BRUSSELS, April 20 (Reuters) - European Union rules designed to stamp out market abuses by share dealers need tightening to help improve investor confidence, the bloc's executive body said on Monday.

The rules, introduced in mid-2005, were aimed at preventing market manipulation and insider dealing.

But catching abusers has proved difficult, even though they would be considered civil cases under the EU law, mostly requiring a lower burden of proof than for criminal charges.

EU Internal Market Commissioner Charlie McCreevy launched a public consultation on the market abuse directive (MAD).

McCreevy believes the following elements of the directive need to be reviewed:

-- the scope of the rules may need widening as more instruments are traded off traditional stock exchanges and new trading platforms have sprung up in the past two years;

-- should the rules be extended to cover certain types of derivatives, credit default swaps, contracts for differences, climatic derivatives, emission allowance derivatives;

-- should there be a new, tailor-made market abuse framework for physical markets such as gas and electricity;

-- deficiencies in the current provision that allow companies to defer disclosure of inside information;

-- should the rights of regulators be strengthened to force dealers to hand over telephone and data traffic records;

-- whether a pan-EU legal framework on short-selling is needed and whether it should be included in an amended market abuse directive.

The review will also look at how aspects of the directive can be simplified to cut red tape such as easing the current obligation to draw up lists of insiders who hold sensitive information.

Changes to the rules would be likely to require draft legislative amendments to be adopted by EU states and the European Parliament.

--------------------

SET PROBLEM A
Using only the market abuse article, say whether each statement agrees with it. Answer yes or no, and quote the words that decide it. (i) The rules were introduced in mid-2005. (ii) Under the EU law, market abusers would face criminal cases. (iii) The review will consider easing the obligation to keep lists of insiders.

--------------------

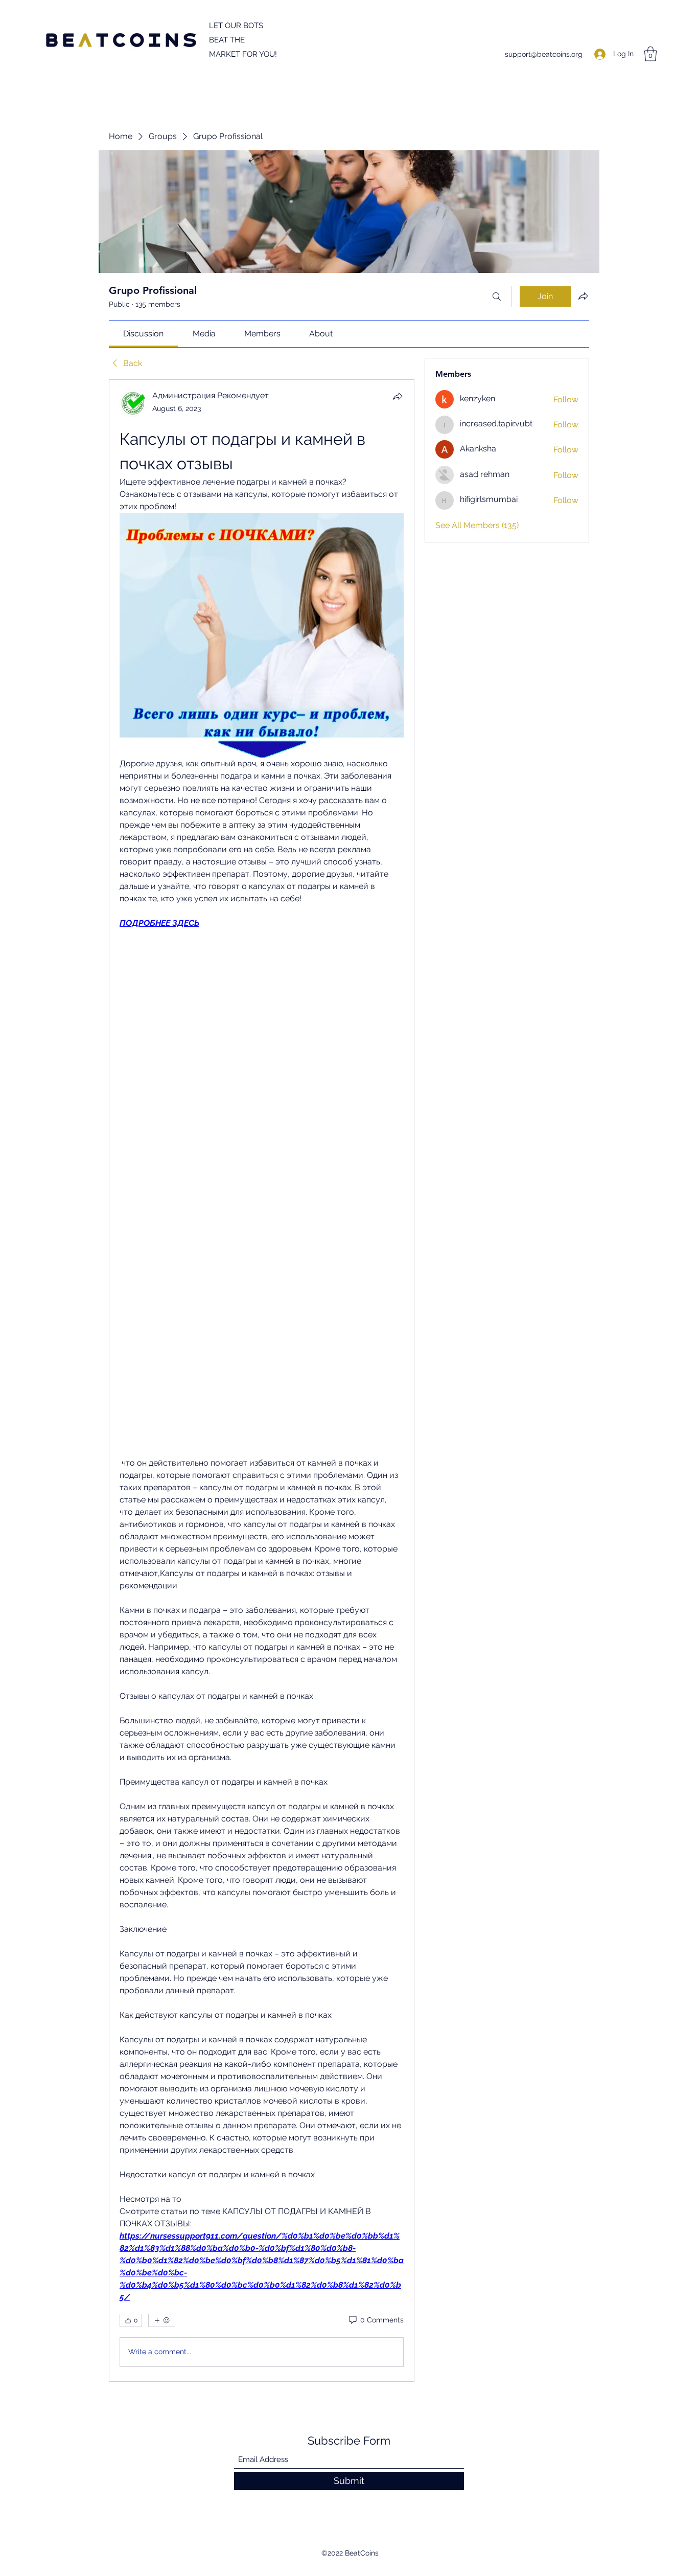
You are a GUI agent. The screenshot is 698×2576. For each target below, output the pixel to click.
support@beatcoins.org (544, 54)
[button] (650, 54)
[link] (143, 333)
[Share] (397, 396)
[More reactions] (161, 2320)
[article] (261, 1380)
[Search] (497, 296)
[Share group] (583, 296)
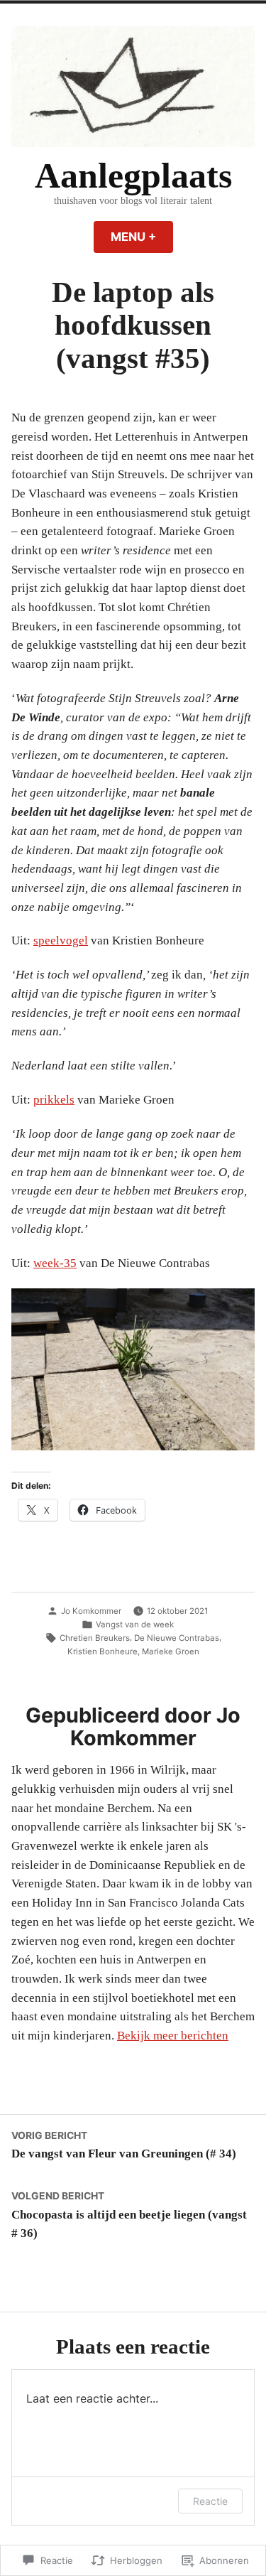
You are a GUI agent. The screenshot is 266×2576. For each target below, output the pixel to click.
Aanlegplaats (133, 175)
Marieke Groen (170, 1651)
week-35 (55, 1263)
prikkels (53, 1099)
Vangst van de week (135, 1624)
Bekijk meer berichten (172, 2035)
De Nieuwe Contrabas (176, 1638)
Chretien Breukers (95, 1638)
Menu (142, 237)
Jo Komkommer (91, 1611)
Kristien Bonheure (102, 1651)
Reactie (210, 2501)
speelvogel (60, 940)
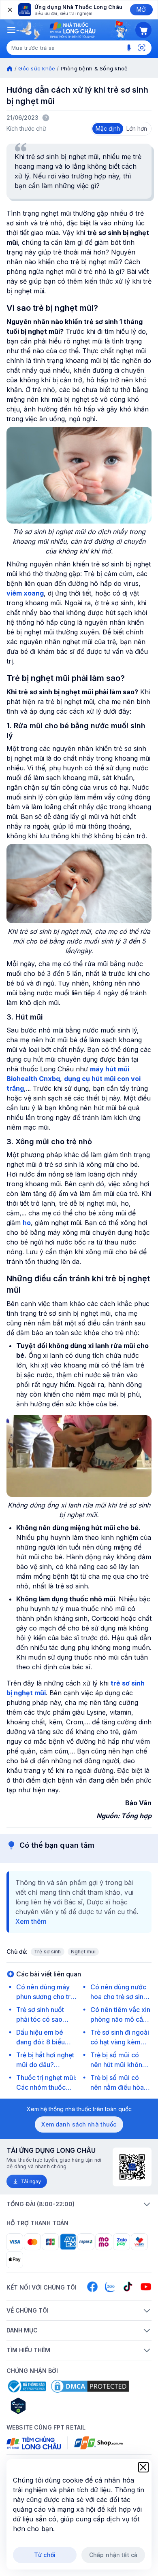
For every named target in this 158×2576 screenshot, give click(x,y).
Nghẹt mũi (83, 1951)
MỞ (141, 9)
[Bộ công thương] (26, 2386)
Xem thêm (31, 1921)
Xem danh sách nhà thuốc (78, 2124)
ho (27, 1223)
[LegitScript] (47, 2406)
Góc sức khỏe (36, 68)
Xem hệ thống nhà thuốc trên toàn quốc (79, 2108)
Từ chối (45, 2554)
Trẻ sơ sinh (47, 1951)
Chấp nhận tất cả (113, 2554)
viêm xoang (25, 593)
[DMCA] (89, 2386)
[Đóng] (9, 10)
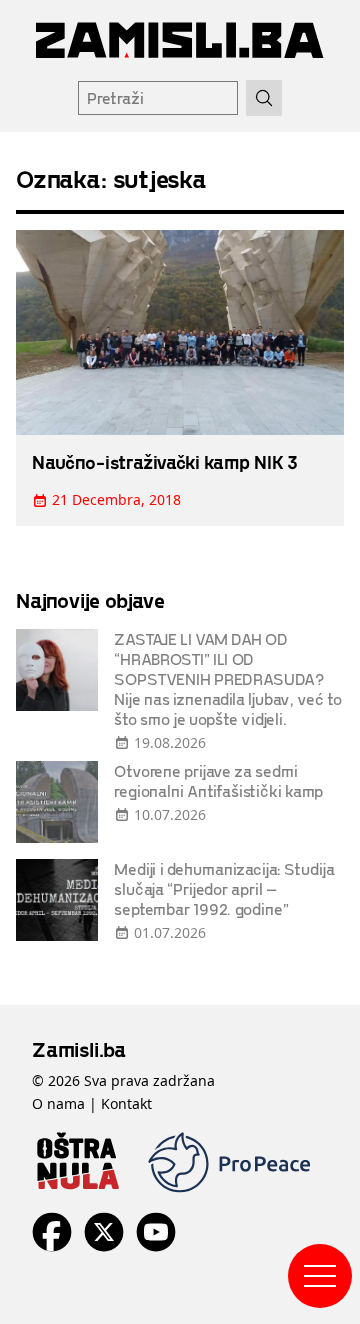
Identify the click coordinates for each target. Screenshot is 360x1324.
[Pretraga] (264, 98)
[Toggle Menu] (320, 1276)
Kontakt (126, 1103)
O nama (58, 1103)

--------------------

SET PROBLEM B
Locate every line in the records that contains the string "target", and copy each of those lines. Case counts.

COMPLETE RESPONSE A
(i) Yes: "The rules, introduced in mid-2005, were aimed at preventing market manipulation and insider dealing."
(ii) No: "they would be considered civil cases under the EU law, mostly requiring a lower burden of proof than for criminal charges."
(iii) Yes: "easing the current obligation to draw up lists of insiders who hold sensitive information."

COMPLETE RESPONSE B
You are a GUI agent. The screenshot is 698×2576. For each target below, output the pixel to click.
You are a GUI agent. The screenshot is 266×2576. For each target below, output the pixel to click.
For every named target in this 158×2576 screenshot, give click(x,y).
Identify the click coordinates for each target. Screenshot is 360x1324.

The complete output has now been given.